AI Model Training and Inference Performance with NVIDIA GPUs Huawei Xinghe AI Data Center Network vs. Industry Ethernet Network

Sponsor: Huawei Technologies, Co. Ltd
Huawei Xinghe AI Data Center Network vs. Industry Ethernet Network

Abstract

Huawei’s Xinghe AI Data Center Network is designed to improve the efficiency of large-scale AI clusters by optimizing communication between GPU servers during model training and inference. In Tolly’s evaluation, Huawei’s Ethernet-based AI fabric was compared with RoCE networks from other mainstream Ethernet vendors using the same AI computing environment across NCCL collective communication, Llama 2 training, DeepSeek inference, and integrated training-plus-inference workloads. The report attributes Huawei’s gains to its AI accelerator NSLB algorithm, which is intended to provide global load balancing and reduce network contention in distributed AI jobs. 


The test bed used eight servers, each equipped with eight NVIDIA H100 80GB HBM3 GPUs and eight MCX75310AAS-NEAT NICs, connected through a spine-leaf fabric. The Huawei environment used CE9866-128DQ and XH9230-128DQ switches, while the comparison environment used 400GE Ethernet switches from other vendors. This setup was used to measure effective bandwidth and training throughput under both per-flow and per-packet load-balancing modes. 


In NCCL Ring AllReduce testing, Huawei delivered 389.06 GB/s effective bandwidth versus 253.32 GB/s for the industry comparison under per-flow load balancing, a 53.58% improvement. In the AllReduce-plus-background-task scenario under per-packet load balancing, Huawei reached 374.63 GB/s versus 334.05 GB/s, a 12.15% gain. For Llama2-13B model training, Huawei achieved 35.99 TFLOPs versus 32.96 TFLOPs under per-flow load balancing, a 9.19% improvement, and 36.89 TFLOPs versus 35.62 TFLOPs under per-packet load balancing with background tasks, a 3.57% gain. 


Inference results were also stronger.

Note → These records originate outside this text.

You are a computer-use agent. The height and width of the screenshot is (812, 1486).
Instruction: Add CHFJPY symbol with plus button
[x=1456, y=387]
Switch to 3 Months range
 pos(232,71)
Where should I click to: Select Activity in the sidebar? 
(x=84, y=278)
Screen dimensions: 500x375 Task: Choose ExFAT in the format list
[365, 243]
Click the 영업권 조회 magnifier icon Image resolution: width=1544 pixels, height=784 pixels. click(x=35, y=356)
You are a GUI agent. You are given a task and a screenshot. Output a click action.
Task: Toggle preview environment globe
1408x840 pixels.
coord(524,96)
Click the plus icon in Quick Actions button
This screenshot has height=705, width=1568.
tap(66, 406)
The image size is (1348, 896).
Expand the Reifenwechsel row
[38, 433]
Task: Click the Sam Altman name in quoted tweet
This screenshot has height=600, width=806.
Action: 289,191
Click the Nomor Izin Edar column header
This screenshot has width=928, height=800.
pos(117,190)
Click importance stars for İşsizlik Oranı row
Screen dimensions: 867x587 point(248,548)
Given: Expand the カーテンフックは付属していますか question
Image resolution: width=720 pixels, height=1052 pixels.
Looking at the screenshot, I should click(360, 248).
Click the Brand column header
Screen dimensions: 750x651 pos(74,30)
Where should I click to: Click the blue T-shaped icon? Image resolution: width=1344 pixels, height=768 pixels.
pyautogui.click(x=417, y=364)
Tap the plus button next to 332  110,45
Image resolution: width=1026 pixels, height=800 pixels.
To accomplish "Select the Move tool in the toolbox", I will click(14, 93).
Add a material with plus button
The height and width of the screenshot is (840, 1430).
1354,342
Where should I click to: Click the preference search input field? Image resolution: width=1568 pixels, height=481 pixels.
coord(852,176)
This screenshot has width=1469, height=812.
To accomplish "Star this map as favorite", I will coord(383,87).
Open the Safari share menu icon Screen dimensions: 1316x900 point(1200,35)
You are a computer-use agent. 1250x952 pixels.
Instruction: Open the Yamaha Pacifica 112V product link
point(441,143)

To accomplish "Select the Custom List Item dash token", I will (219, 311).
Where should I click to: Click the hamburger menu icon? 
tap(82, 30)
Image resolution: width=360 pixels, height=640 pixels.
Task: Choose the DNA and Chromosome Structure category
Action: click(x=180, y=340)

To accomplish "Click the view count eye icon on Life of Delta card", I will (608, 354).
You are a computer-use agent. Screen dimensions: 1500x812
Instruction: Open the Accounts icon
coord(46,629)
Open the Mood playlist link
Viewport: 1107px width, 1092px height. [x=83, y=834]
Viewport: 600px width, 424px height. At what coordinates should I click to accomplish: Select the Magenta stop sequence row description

In DeepSeek Prefill multi-task scenarios, Huawei improved throughput by roughly 31% to 33%. In Decode plus background-task testing, throughput improved by 13.6%. In a mixed inference-and-training scenario combining DeepSeek Prefill with NCCL AllReduce, Huawei improved Prefill throughput by up to 33.86% and AllReduce network throughput by 31.15%. Overall, the report presents Huawei’s network as a high-performance AI fabric built to sustain demanding distributed training and inference workloads with lower communication bottlenecks.